# Edge, Nipple, Elbow on 9/7/2009



## jw1973 (Feb 8, 2009)

Coming from a guy that is mostly a bottom fisher, this trip was incredible!



I was invited to join a trip on the Bodacious (45Foot Bertram)and I am very greatful to all aboard for asking me to go.



Cleared the pass around 5:00 and headed SW. I guess we began trolling around 6:30 or so. For 3 hours, we saw flyers everywhere but nothing hit. At this point, I'm wondering what the alure of trolling is. I was starting to drift off to a nap what one of the reels blows up. After a nice fight, Drew gets it to the boat, and Trip gaffs a nice Wahoo (40#).My adrenaline was pumping just watching, listening, helping etc. 

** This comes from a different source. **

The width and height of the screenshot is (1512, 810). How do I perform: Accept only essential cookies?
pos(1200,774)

About 30 minutes later and another reel blows up and I'm sitting in the chair with a 30 wide still screaming. Again, nice fight, I get it to the boat and I can see that my fish is smaller than the first one but still a nice Wahoo. It bites through a 400lb mono leader at the back of the boat and is gone.:banghead



We put the spread back out, Jeremy comes down and starts breaking balls on the crew for not pulling out the gaff. It's funny listening to Jeremy and Trip argue, fighting like brothers 1 minute and sisters the next. Jeremy prepares to relieve himself off the back of the boat and another reel blows up. I'm in the chair again and it feels like a bigger version of my 1st try. This one puts up a better fight and takes several runs before I get it to the boat. We get it to the boat, gaff is ready. The fish gets a burst of energy and makes a quick run of 10 - 15 yards to the port side. Jeremy immediately swings the stern towards the fish. I was impressed with how quickly he moved the back end of 45 ft Bertram. Doc gaffs the fish straight through the gills and my 1st Wahoo and Biggest fish ever is on ice.My knees are bouncing with adrenaline. This fish was about 55 #'s.It hit a Yazuri Bonita.

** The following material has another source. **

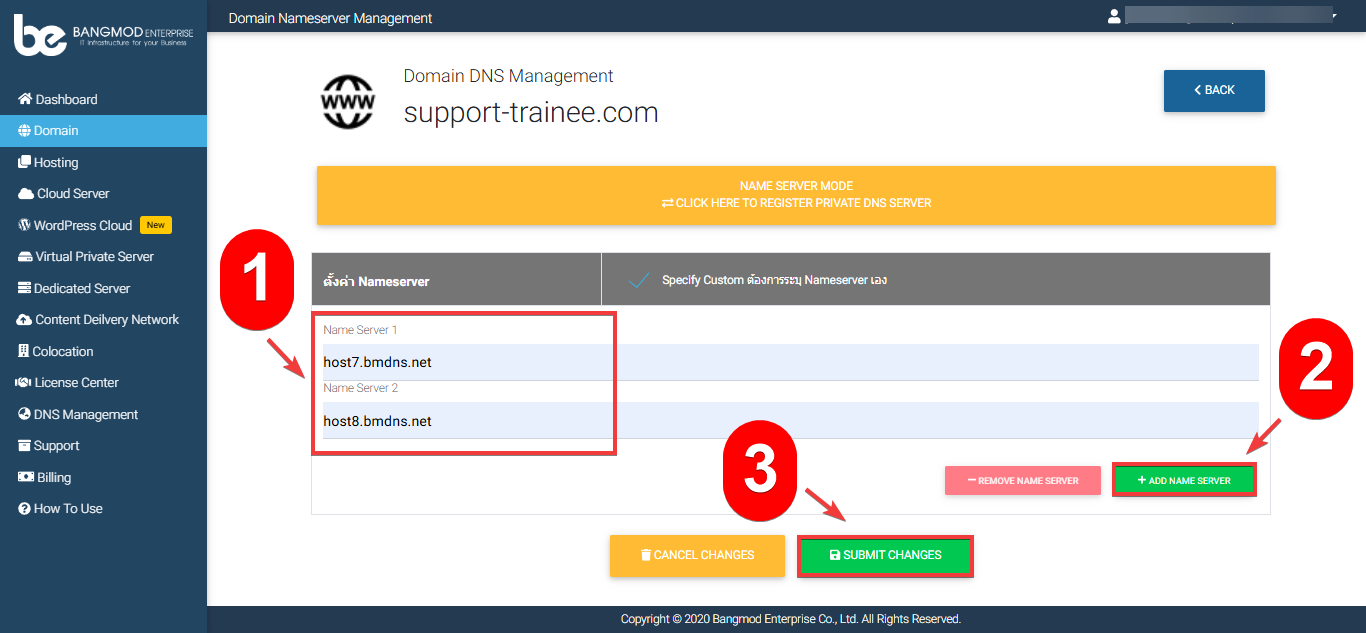The height and width of the screenshot is (633, 1366).
Task: Click the Billing money icon
Action: tap(26, 477)
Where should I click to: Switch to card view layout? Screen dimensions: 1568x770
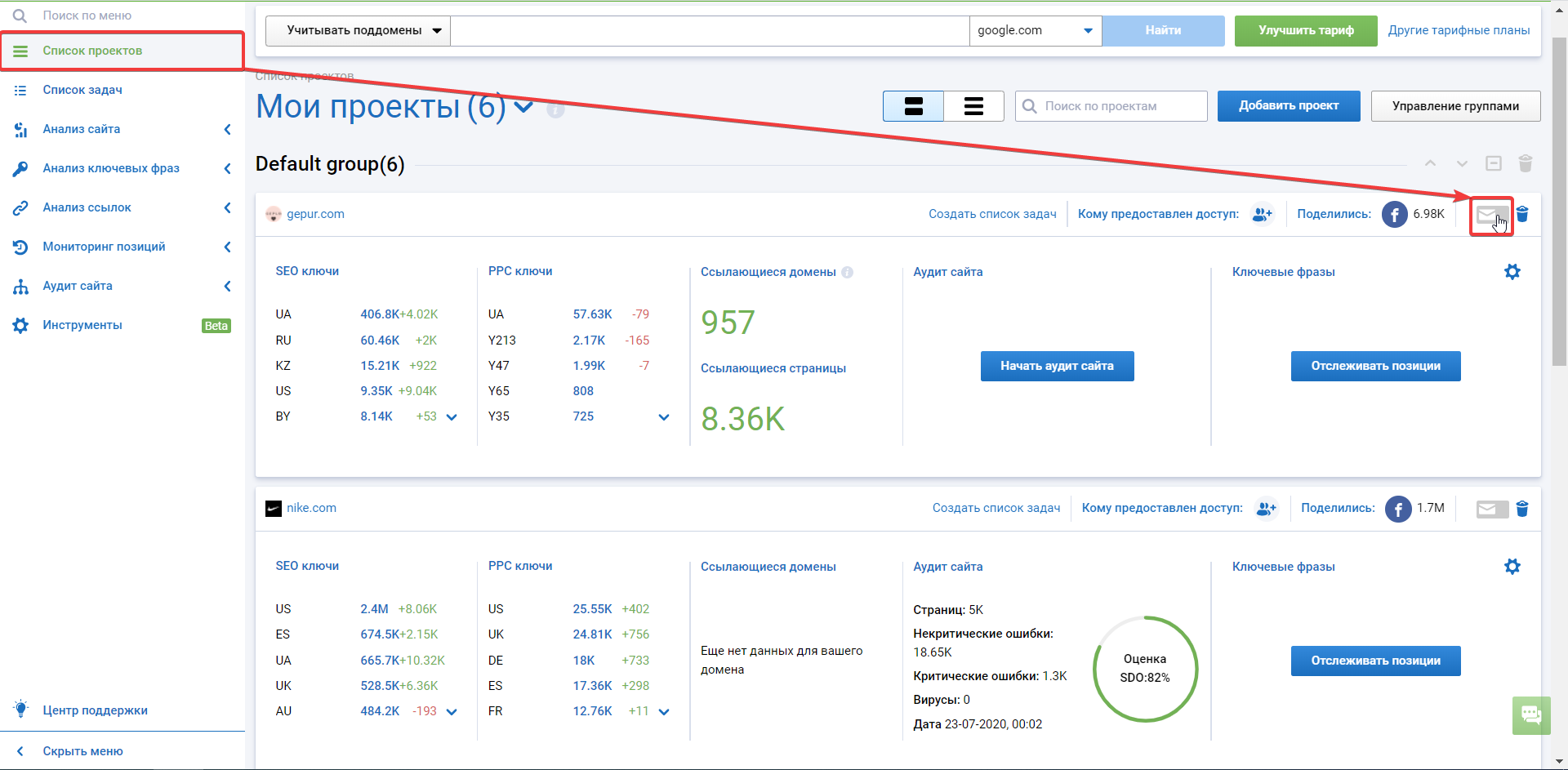(913, 106)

We stayed out a while longer and hooked a white that made a run to the boat and spit the hook after a couple beautiful jumps. Later, one of the 30 wides starts to scream. Jeremy is backing down the boat as fast as it will go and it's still screaming. The fish starts jumping and it's a Blue Marlin. I have never seen a fish tailwalk like that. The 30w is still screaming and the Blue continues the show. Doc starts to call out 100 yards of line left, 5 seconds later, 50 yards left. The reel has not stopped or slowed down. Doc calls out 25 yards and then says he can see the spool. Trip locks down the drag as a measure of last resort and the fish is gone. We actually recovered most of the line. It was frayed at the end suggesting a tail whip or some other contact. It's about 3:00 now and we're seeing a lot of lightning and a big blob on the radar. Time to head in.

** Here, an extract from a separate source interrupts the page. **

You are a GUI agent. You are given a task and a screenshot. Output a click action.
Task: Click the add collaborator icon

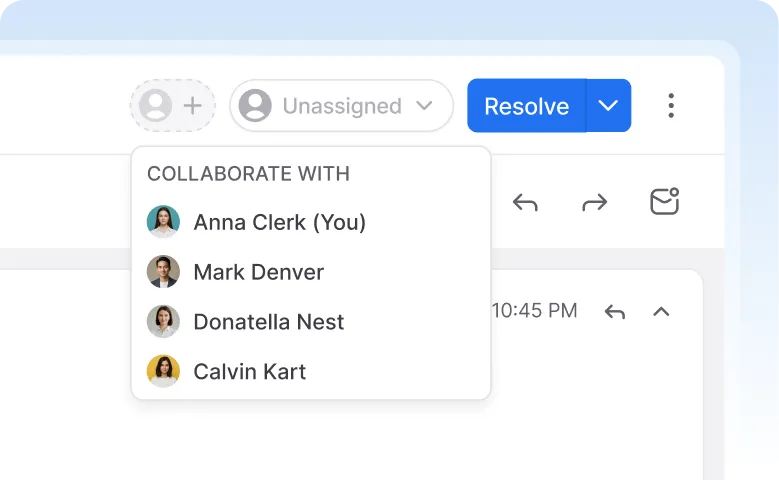click(x=172, y=106)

Fried some of the Wahoo last night and will grill some tomorrow. What a day...


----------



## pelagicone (Jul 25, 2008)

awesome report.:clap


----------



## Chris V (Oct 18, 2007)

Awesome trip.


----------



## chasintales (Sep 29, 2007)

Great trip guys. Trololing is like that, nothing for a while and then all hell breaks loose. Nice wahoos...:clap

Chris


----------



## MSViking (Oct 11, 2007)

Very nice, most people either love or hate trolling. I love it. less mess, more chance of catching something you will remember for years.



MScontender


----------



## Chris V (Oct 18, 2007)

> *mscontender (9/7/2009)* less mess, more chance of catching something you will remember for years.
> 
> MScontender


You said it, quality vs quantity. The chances of catching that fish of a lifetime are in your favor anytime you deploy a good spread in bluewater (or blue/green)


----------



## Downtime2 (Sep 27, 2007)

Ya'll suck.....


----------



## jw1973 (Feb 8, 2009)

Thanks for the head's up. Brain is a little foggy today...


----------



## destincabo (Nov 4, 2007)

Great post. Glad to see that someone got out after them. Crews around our dock cancelled trips Saturday and Sunday due to the rough weather reports we had been hearing. How were the seas?


----------



## Bodacious (Oct 2, 2007)

2 foot.


----------



## jw1973 (Feb 8, 2009)

Seas we a bumpy 1 - 3, short period chop, occasional 4 ft. I am comfortable doing the 1 - 3 foot in my little Cape Horn. On a 45 foot Bertram, it felt like smooth sailing.



It did pick up during that latter part of the day. I could feel it more when we turned E and felt nothing when heading W.


----------



## Pinksnappertrapper (Dec 7, 2007)

Awesome trip, BEAUTIFUL BOAT. BEAUTIFUL BOAT. By the way did i tell you that is a BEAUTIFUL BOAT.


----------



## User6882 (Feb 4, 2009)

man id like a nice 55lb hoo


----------



## DISANTO (Oct 1, 2007)

Thanks for the invite!!

Nice trip Trip.


----------



## Bodacious (Oct 2, 2007)

Sorry Dave you need to come with us sometime!


----------



## Get'n Wade (Oct 28, 2007)

Great Gaff Shot!


----------



## HaterAide (Nov 9, 2007)

Sounds like some excitement was to be had. Fun report.


----------